→ **EXERCISE OBJECTIVE**:
The records below must be copied in full, exactly as they read.

[Stored data entries]
++++
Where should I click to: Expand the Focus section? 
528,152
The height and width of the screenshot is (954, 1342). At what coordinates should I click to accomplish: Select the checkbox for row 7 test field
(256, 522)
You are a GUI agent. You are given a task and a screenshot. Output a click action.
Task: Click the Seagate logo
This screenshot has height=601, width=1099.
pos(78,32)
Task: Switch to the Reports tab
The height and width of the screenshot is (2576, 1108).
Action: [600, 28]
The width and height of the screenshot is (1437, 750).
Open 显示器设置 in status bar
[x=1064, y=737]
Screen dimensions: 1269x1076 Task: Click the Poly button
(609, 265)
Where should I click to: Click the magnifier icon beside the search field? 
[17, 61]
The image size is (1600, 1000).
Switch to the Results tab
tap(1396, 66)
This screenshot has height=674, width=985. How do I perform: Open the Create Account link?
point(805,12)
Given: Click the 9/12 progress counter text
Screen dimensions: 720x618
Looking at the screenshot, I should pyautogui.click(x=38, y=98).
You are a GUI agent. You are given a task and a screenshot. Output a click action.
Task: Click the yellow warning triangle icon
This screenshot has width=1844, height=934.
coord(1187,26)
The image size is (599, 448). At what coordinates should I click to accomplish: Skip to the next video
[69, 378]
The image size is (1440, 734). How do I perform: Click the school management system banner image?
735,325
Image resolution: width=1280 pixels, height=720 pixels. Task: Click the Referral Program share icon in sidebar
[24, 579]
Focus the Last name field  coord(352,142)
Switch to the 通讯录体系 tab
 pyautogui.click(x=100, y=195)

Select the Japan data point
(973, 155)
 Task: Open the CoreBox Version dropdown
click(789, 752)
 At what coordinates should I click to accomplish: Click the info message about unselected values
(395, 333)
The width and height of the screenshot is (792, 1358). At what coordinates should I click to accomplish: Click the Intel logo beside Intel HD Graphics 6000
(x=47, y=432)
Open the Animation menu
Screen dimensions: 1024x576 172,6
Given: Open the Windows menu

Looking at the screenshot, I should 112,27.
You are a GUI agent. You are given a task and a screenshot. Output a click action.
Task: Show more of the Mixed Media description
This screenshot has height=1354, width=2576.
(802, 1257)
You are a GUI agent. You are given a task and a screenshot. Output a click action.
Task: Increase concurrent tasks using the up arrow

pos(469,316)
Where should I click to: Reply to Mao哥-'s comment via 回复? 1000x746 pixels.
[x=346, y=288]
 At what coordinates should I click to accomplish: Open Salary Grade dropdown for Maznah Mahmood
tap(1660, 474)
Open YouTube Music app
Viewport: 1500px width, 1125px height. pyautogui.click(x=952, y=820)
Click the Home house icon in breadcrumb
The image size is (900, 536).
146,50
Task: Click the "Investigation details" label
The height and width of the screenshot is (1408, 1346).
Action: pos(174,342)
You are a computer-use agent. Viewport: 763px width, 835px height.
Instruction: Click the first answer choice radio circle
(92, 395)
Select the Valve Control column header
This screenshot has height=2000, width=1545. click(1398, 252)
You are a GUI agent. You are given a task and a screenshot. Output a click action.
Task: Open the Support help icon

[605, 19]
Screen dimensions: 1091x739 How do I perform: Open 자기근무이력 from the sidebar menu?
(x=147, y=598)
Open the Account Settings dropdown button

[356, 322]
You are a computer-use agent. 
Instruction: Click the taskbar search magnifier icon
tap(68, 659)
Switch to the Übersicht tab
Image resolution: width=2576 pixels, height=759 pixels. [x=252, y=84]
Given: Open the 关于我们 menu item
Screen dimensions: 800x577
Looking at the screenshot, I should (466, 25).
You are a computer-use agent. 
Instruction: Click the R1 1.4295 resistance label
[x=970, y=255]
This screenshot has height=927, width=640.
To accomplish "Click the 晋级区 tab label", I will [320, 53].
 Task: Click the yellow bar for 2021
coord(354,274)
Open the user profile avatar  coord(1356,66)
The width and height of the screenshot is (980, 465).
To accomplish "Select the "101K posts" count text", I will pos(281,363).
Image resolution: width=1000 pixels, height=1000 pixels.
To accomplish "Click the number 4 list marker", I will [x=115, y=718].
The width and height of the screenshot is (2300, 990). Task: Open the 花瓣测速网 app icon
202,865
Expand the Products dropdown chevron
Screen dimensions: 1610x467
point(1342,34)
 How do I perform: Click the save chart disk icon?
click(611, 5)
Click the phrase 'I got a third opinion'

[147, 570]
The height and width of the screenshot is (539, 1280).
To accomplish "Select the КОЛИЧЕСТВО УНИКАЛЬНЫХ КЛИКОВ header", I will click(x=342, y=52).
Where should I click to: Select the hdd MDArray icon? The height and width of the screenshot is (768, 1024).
++++
→ **RESPONSE AREA**:
Where should I click to: Expand the Focus section? 
528,152
The height and width of the screenshot is (954, 1342). At what coordinates should I click to accomplish: Select the checkbox for row 7 test field
(256, 522)
You are a GUI agent. You are given a task and a screenshot. Output a click action.
Task: Click the Seagate logo
This screenshot has height=601, width=1099.
pos(78,32)
Task: Switch to the Reports tab
The height and width of the screenshot is (2576, 1108).
Action: [600, 28]
The width and height of the screenshot is (1437, 750).
Open 显示器设置 in status bar
[x=1064, y=737]
Screen dimensions: 1269x1076 Task: Click the Poly button
(609, 265)
Where should I click to: Click the magnifier icon beside the search field? 
[17, 61]
The image size is (1600, 1000).
Switch to the Results tab
tap(1396, 66)
This screenshot has height=674, width=985. How do I perform: Open the Create Account link?
point(805,12)
Given: Click the 9/12 progress counter text
Screen dimensions: 720x618
Looking at the screenshot, I should pyautogui.click(x=38, y=98).
You are a GUI agent. You are given a task and a screenshot. Output a click action.
Task: Click the yellow warning triangle icon
This screenshot has width=1844, height=934.
coord(1187,26)
The image size is (599, 448). At what coordinates should I click to accomplish: Skip to the next video
[69, 378]
The image size is (1440, 734). How do I perform: Click the school management system banner image?
735,325
Image resolution: width=1280 pixels, height=720 pixels. Task: Click the Referral Program share icon in sidebar
[24, 579]
Focus the Last name field  coord(352,142)
Switch to the 通讯录体系 tab
 pyautogui.click(x=100, y=195)

Select the Japan data point
(973, 155)
 Task: Open the CoreBox Version dropdown
click(789, 752)
 At what coordinates should I click to accomplish: Click the info message about unselected values
(395, 333)
The width and height of the screenshot is (792, 1358). At what coordinates should I click to accomplish: Click the Intel logo beside Intel HD Graphics 6000
(x=47, y=432)
Open the Animation menu
Screen dimensions: 1024x576 172,6
Given: Open the Windows menu

Looking at the screenshot, I should 112,27.
You are a GUI agent. You are given a task and a screenshot. Output a click action.
Task: Show more of the Mixed Media description
This screenshot has height=1354, width=2576.
(802, 1257)
You are a GUI agent. You are given a task and a screenshot. Output a click action.
Task: Increase concurrent tasks using the up arrow

pos(469,316)
Where should I click to: Reply to Mao哥-'s comment via 回复? 1000x746 pixels.
[x=346, y=288]
 At what coordinates should I click to accomplish: Open Salary Grade dropdown for Maznah Mahmood
tap(1660, 474)
Open YouTube Music app
Viewport: 1500px width, 1125px height. pyautogui.click(x=952, y=820)
Click the Home house icon in breadcrumb
The image size is (900, 536).
146,50
Task: Click the "Investigation details" label
The height and width of the screenshot is (1408, 1346).
Action: pos(174,342)
You are a computer-use agent. Viewport: 763px width, 835px height.
Instruction: Click the first answer choice radio circle
(92, 395)
Select the Valve Control column header
This screenshot has height=2000, width=1545. click(1398, 252)
You are a GUI agent. You are given a task and a screenshot. Output a click action.
Task: Open the Support help icon

[605, 19]
Screen dimensions: 1091x739 How do I perform: Open 자기근무이력 from the sidebar menu?
(x=147, y=598)
Open the Account Settings dropdown button

[356, 322]
You are a computer-use agent. 
Instruction: Click the taskbar search magnifier icon
tap(68, 659)
Switch to the Übersicht tab
Image resolution: width=2576 pixels, height=759 pixels. [x=252, y=84]
Given: Open the 关于我们 menu item
Screen dimensions: 800x577
Looking at the screenshot, I should (466, 25).
You are a computer-use agent. 
Instruction: Click the R1 1.4295 resistance label
[x=970, y=255]
This screenshot has height=927, width=640.
To accomplish "Click the 晋级区 tab label", I will [320, 53].
 Task: Click the yellow bar for 2021
coord(354,274)
Open the user profile avatar  coord(1356,66)
The width and height of the screenshot is (980, 465).
To accomplish "Select the "101K posts" count text", I will pos(281,363).
Image resolution: width=1000 pixels, height=1000 pixels.
To accomplish "Click the number 4 list marker", I will [x=115, y=718].
The width and height of the screenshot is (2300, 990). Task: Open the 花瓣测速网 app icon
202,865
Expand the Products dropdown chevron
Screen dimensions: 1610x467
point(1342,34)
 How do I perform: Click the save chart disk icon?
click(611, 5)
Click the phrase 'I got a third opinion'

[147, 570]
The height and width of the screenshot is (539, 1280).
To accomplish "Select the КОЛИЧЕСТВО УНИКАЛЬНЫХ КЛИКОВ header", I will click(x=342, y=52).
Where should I click to: Select the hdd MDArray icon? The height and width of the screenshot is (768, 1024).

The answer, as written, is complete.